A la memoria de C.R y C.J.C. (enseguida entenderán por qué).

Claudio Rodríguez obtuvo el Premio Reina Sofía de Poesía Iberoamericana, uno de los más prestigiosos del mundo hispano, el 1 de junio de 1993. El galardón había sido creado el año anterior dentro de un Convenio de Cooperación entre la Universidad de Salamanca y Patrimonio Nacional, y tenía por objeto premiar el conjunto de la obra poética de un autor vivo que, por su valor literario, constituyera una aportación relevante al patrimonio cultural. Claudio lo recibió en la segunda convocatoria y fue el primer poeta español en obtenerlo.

Se daba la circunstancia, además, de que apenas cuatro días antes había sido galardonado con el Premio Príncipe de Asturias de las Letras. Por este motivo, en las deliberaciones del jurado del Reina Sofía, algunos miembros propusieran que no se le concediera ese año, para no coincidir con el Premio Príncipe de Asturias, sino más adelante, ya que Claudio aún no había cumplido los sesenta años y podía esperar. Pero uno de los miembros más relevantes del jurado, Camilo José Cela, dijo que de ninguna manera, que el premio de ese año tenía que ser para Claudio, pues era el que más lo merecía y el que más votos había obtenido. Y así fue.

Al parecer, el novelista gallego admiraba mucho al poeta zamorano. Yo pude comprobarlo pocos años después, en la tierra natal de Cela. Yo había sido invitado a un Encuentro de Escritores en la Fundación que lleva su nombre y una tarde vino a saludarnos nuestro anfitrión. Luego, cuando terminaron las actividades de ese día, alguien de la organización me dijo que Cela quería verme. Yo, en un principio me asusté un poco, la verdad, pues don Camilo tenía fama de ser una persona con mal carácter. Así que ahí estaba yo, a punto de encontrarme con tan temible personaje.

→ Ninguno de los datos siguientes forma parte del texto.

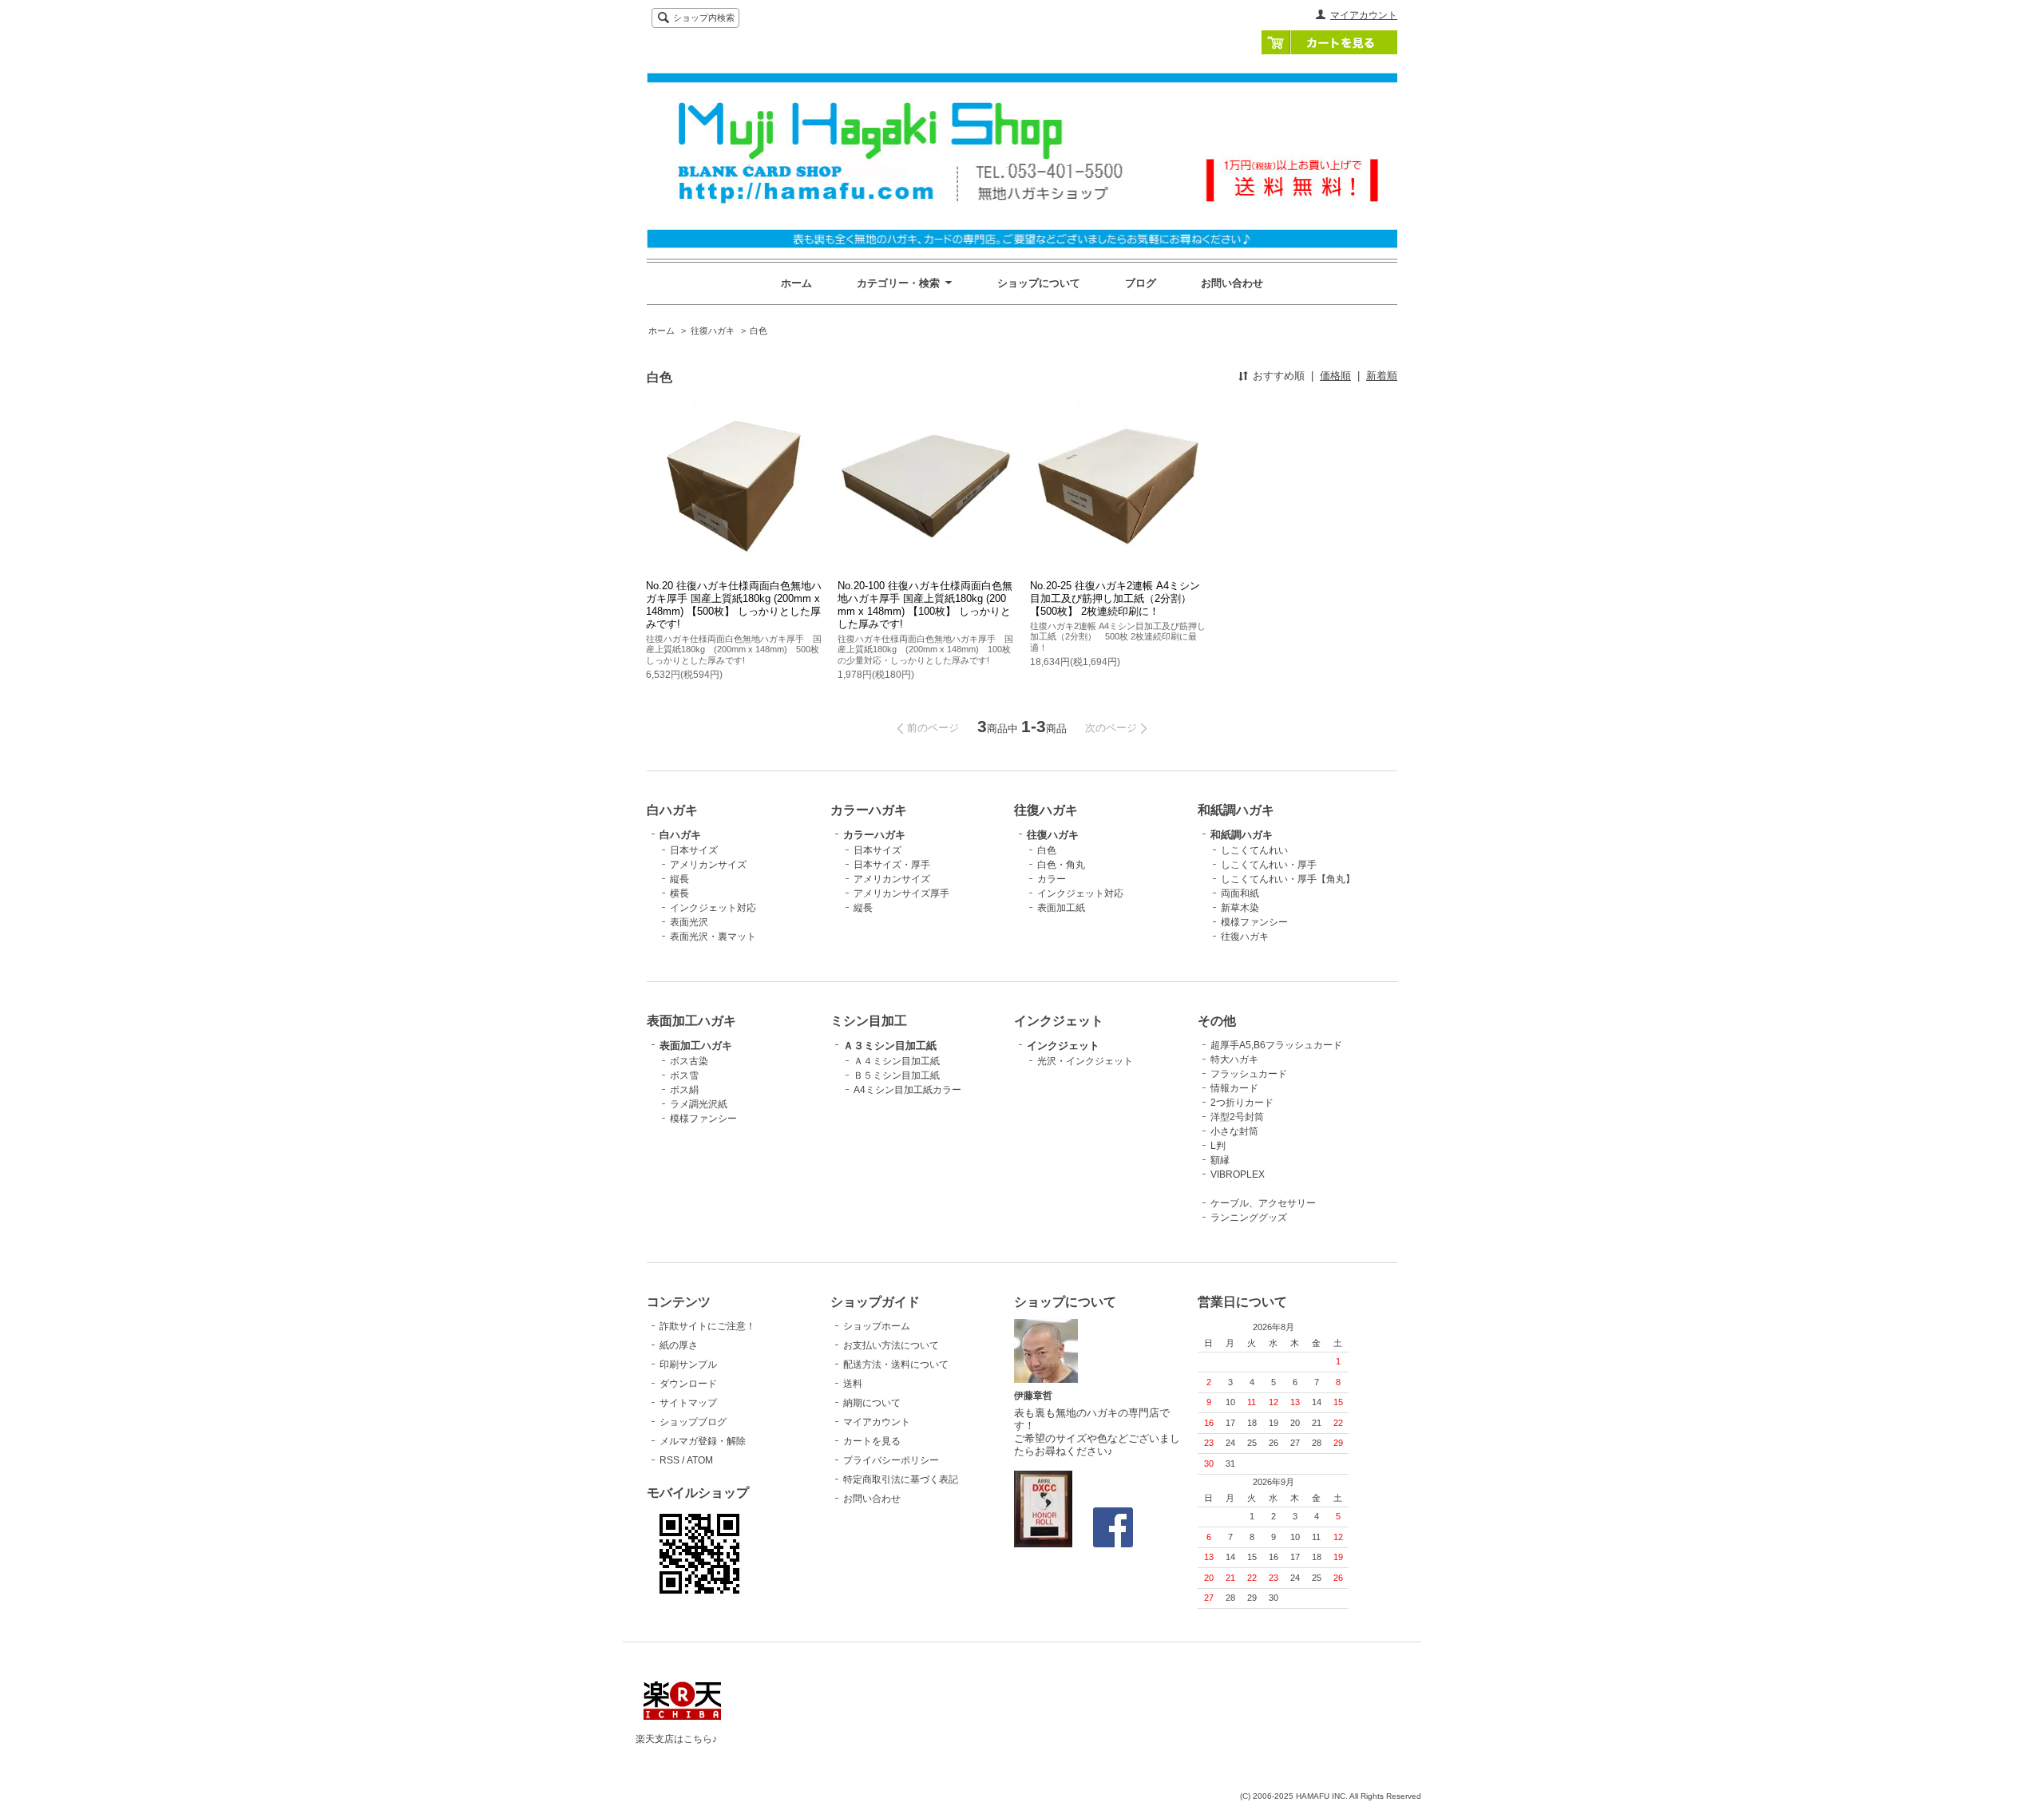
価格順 (1335, 376)
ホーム (796, 283)
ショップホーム (876, 1326)
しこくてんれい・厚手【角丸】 (1288, 879)
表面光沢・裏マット (713, 936)
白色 (758, 330)
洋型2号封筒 (1237, 1117)
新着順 (1381, 376)
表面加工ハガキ (696, 1046)
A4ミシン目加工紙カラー (907, 1089)
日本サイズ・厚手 (892, 864)
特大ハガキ (1234, 1059)
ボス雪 (684, 1075)
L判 (1218, 1145)
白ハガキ (680, 835)
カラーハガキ (874, 835)
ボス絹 (684, 1089)
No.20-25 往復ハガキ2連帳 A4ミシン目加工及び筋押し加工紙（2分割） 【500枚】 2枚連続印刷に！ (1116, 598)
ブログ (1140, 283)
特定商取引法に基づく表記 (900, 1479)
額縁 (1220, 1160)
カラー (1051, 879)
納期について (872, 1402)
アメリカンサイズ (708, 864)
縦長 (679, 879)
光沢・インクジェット (1085, 1061)
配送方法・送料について (896, 1364)
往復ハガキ (713, 330)
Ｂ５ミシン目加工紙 (897, 1075)
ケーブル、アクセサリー (1263, 1203)
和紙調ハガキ (1241, 835)
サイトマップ (688, 1402)
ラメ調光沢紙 (698, 1104)
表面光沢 (689, 922)
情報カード (1234, 1088)
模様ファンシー (1254, 922)
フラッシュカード (1248, 1073)
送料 (852, 1383)
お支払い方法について (891, 1345)
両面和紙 (1240, 893)
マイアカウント (1363, 15)
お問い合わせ (1232, 283)
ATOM (700, 1460)
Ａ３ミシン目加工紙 (890, 1046)
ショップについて (1038, 283)
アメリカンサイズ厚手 (901, 893)
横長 (679, 893)
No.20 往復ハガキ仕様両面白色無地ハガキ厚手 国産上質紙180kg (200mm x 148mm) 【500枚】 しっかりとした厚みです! (734, 605)
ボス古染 (689, 1061)
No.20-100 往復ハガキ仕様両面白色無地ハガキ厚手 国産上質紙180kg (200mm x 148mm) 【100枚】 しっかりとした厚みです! (925, 605)
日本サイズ (694, 850)
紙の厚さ (679, 1345)
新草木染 (1240, 907)
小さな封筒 (1234, 1131)
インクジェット (1063, 1046)
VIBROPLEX (1237, 1174)
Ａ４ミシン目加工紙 (897, 1061)
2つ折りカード (1242, 1102)
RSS (669, 1460)
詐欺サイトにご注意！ (707, 1326)
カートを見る (1329, 42)
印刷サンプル (688, 1364)
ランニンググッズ (1248, 1217)
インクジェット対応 (713, 907)
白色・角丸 (1061, 864)
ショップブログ (693, 1422)
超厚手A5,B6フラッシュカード (1276, 1045)
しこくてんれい (1254, 850)
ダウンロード (688, 1383)
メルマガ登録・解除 (703, 1441)
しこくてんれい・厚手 (1269, 864)
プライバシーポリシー (891, 1460)
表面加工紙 (1061, 907)
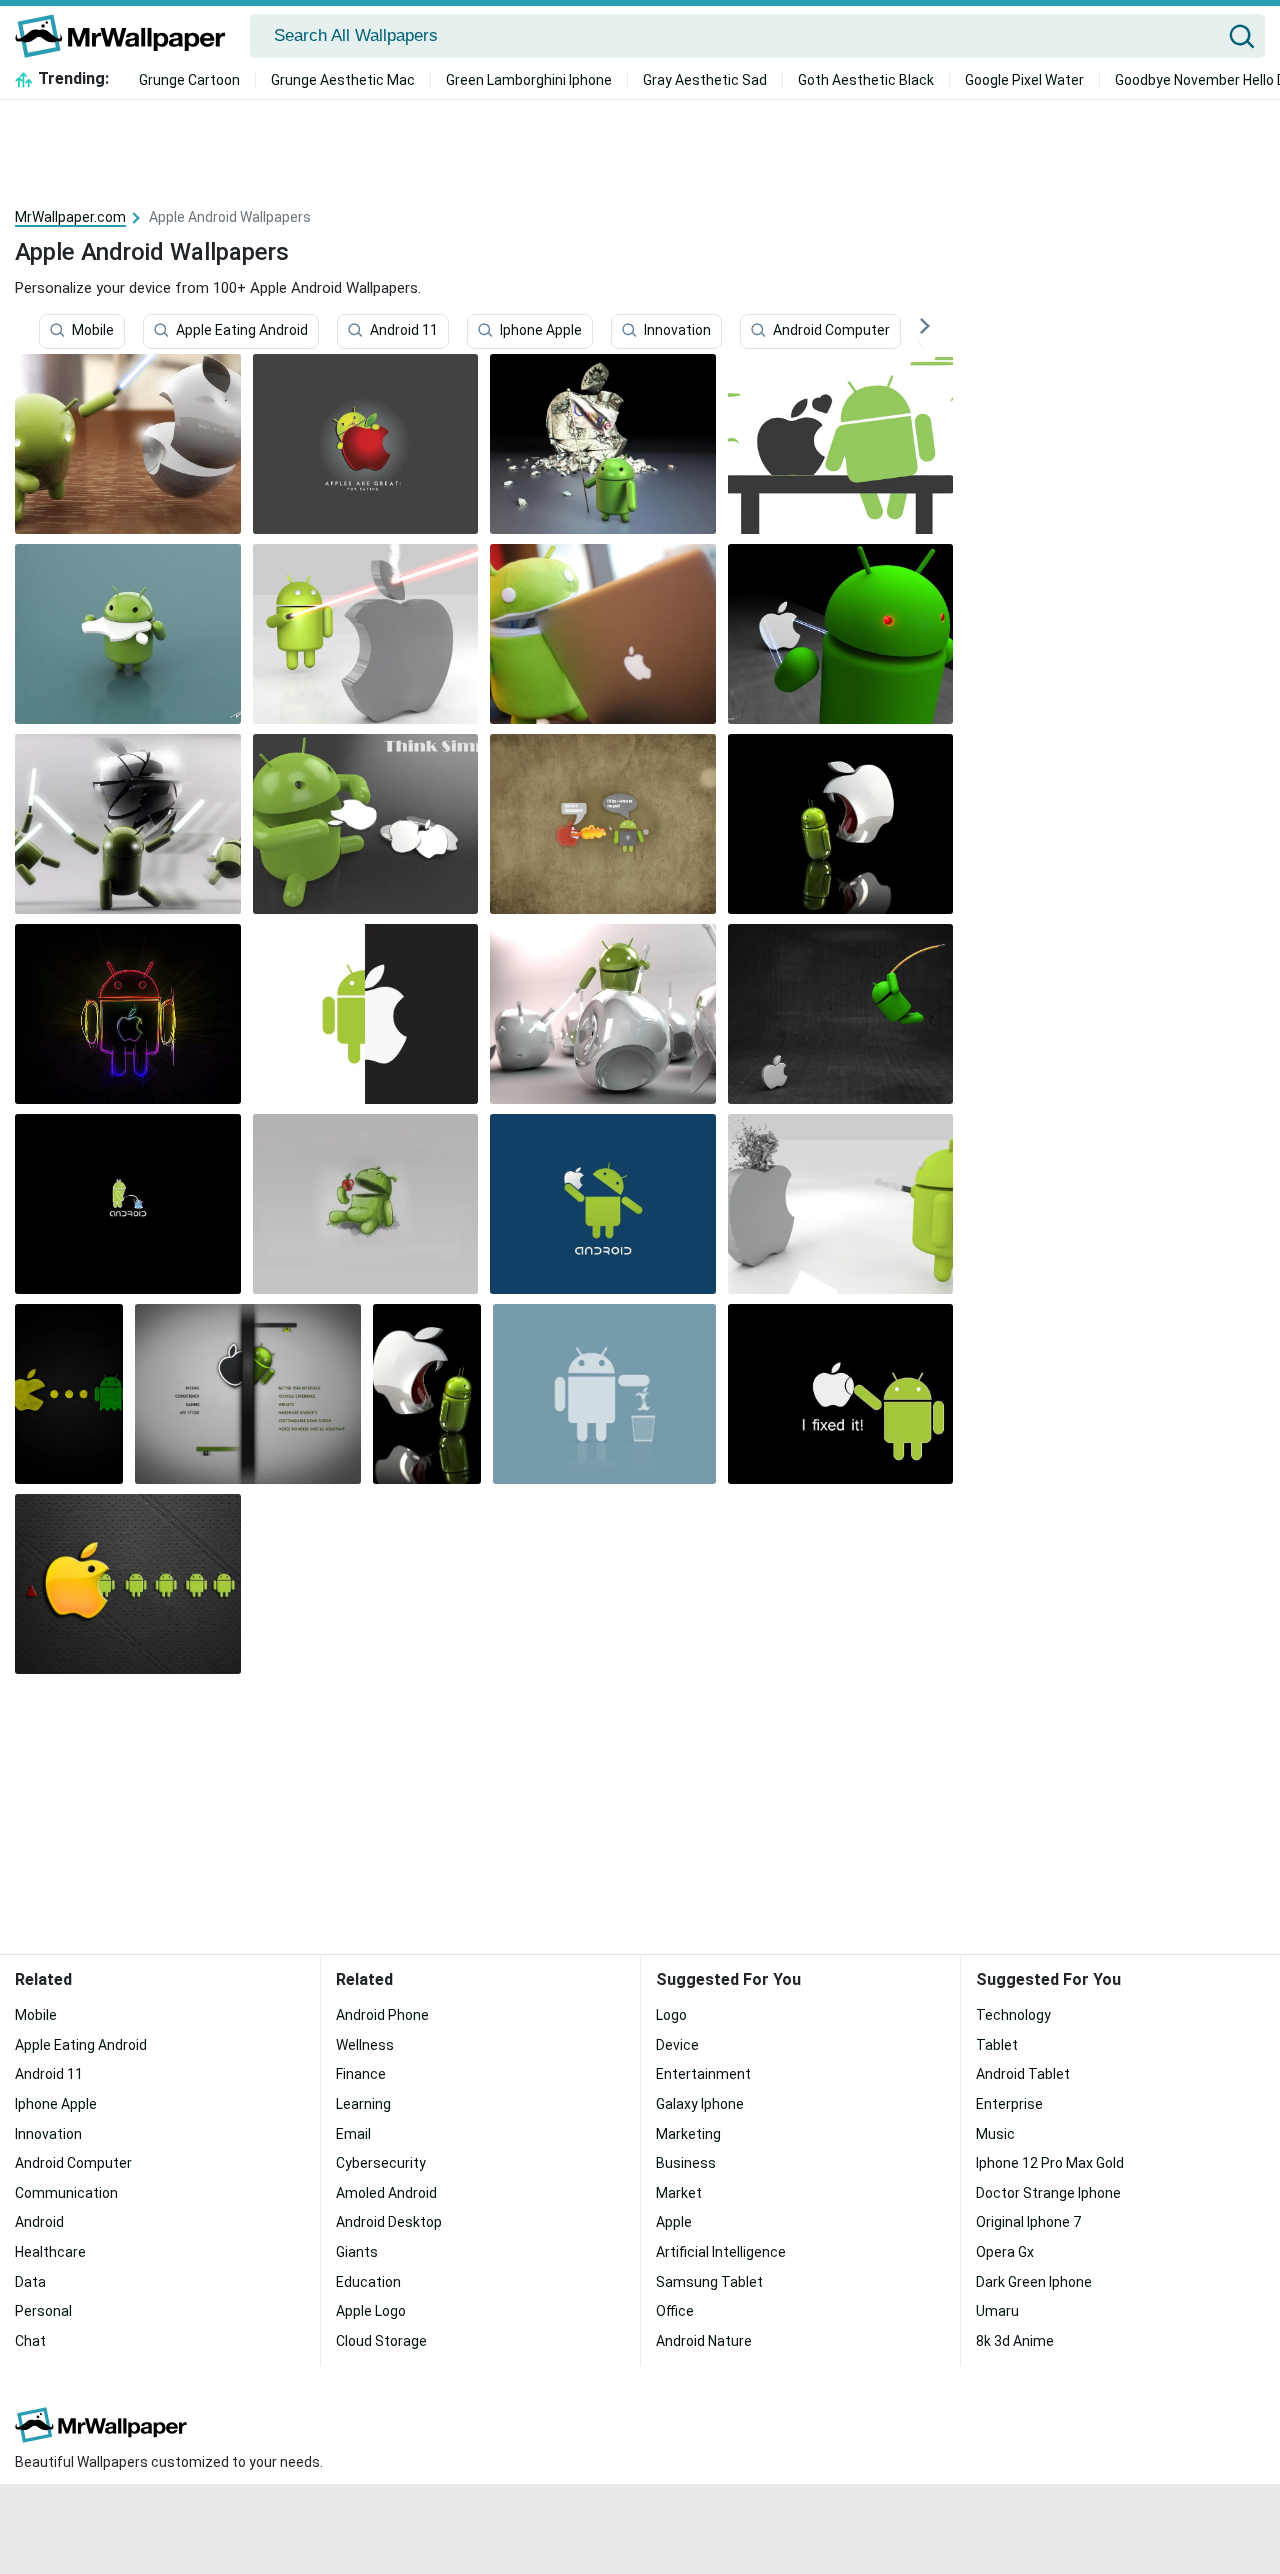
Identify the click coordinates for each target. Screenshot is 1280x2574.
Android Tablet (1023, 2074)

En realidad, Cela quería verme porque alguien le había contado que yo era estudioso de la obra de Claudio, y de Claudio estuvimos hablando amigablemente hasta la hora de la cena. A simple vista, es difícil imaginar a alguien más distinto, al menos en apariencia, a Claudio Rodríguez. Y, sin embargo, el autor de "La colmena", que había comenzado su trayectoria literaria como poeta, quería, respetaba y admiraba al autor de "Alianza y condena" no solo como poeta, sino también como persona, por su llaneza y autenticidad.

Yo le pregunté si era verdad que a Claudio le habían dado el Premio Reina Sofía aquel año por su cabezonería y él me aseguró que así era.

Después recitó de memoria el poema "Ajeno" y me dijo muy serio: "Esto no se lo cuente usted a nadie. Pero habría renunciado con mucho gusto al Premio Nobel y a otros honores literarios a cambio de haber escrito esos versos". Les confieso que en mi vida he escuchado mayor elogio de la obra de un escritor hecha por otro escritor, y menos de tal importancia y prestigio. Ese día descubrí que don Camilo no era tan fiero como lo pintaban algunos en los medios de comunicación. Por el contrario: era una persona sensible, afable y generosa que apreciaba como pocos la buena poesía.

Pero volviendo al Premio Reina Sofía, les diré que Clara Miranda me comentó una vez que, cuando Claudio se enteró de que le habían concedido el Reina Sofía, cuatro días después del Príncipe de Asturias, se sintió tan abrumado y desconcertado que no sabía dónde meterse ni cómo reaccionar. Así que llamó a Clara al trabajo y le dijo, agobiado: "Que me han dado otro premio, vente para casa, que no sé qué hacer". Por lo visto, el teléfono llevaba varias horas sonando y Claudio se negaba a cogerlo; de hecho, tenía la sana costumbre de no contestar nunca las llamadas. Y tampoco podía salir a la calle porque el portal estaba lleno de periodistas.

Cuando alguien le preguntaba a Claudio qué opinaba de los premios institucionales, él siempre decía que, por supuesto, los agradecía, pero que habría preferido que se los dieran a otros, que a él todo eso le daba mucha vergüenza. Y, sin embargo, era el que más los merecía, precisamente por no buscarlos ni desearlos, algo insólito en el mundo de las Letras, donde la mayoría de los autores, hasta los más mediocres, andan siempre quejándose porque no se los dan.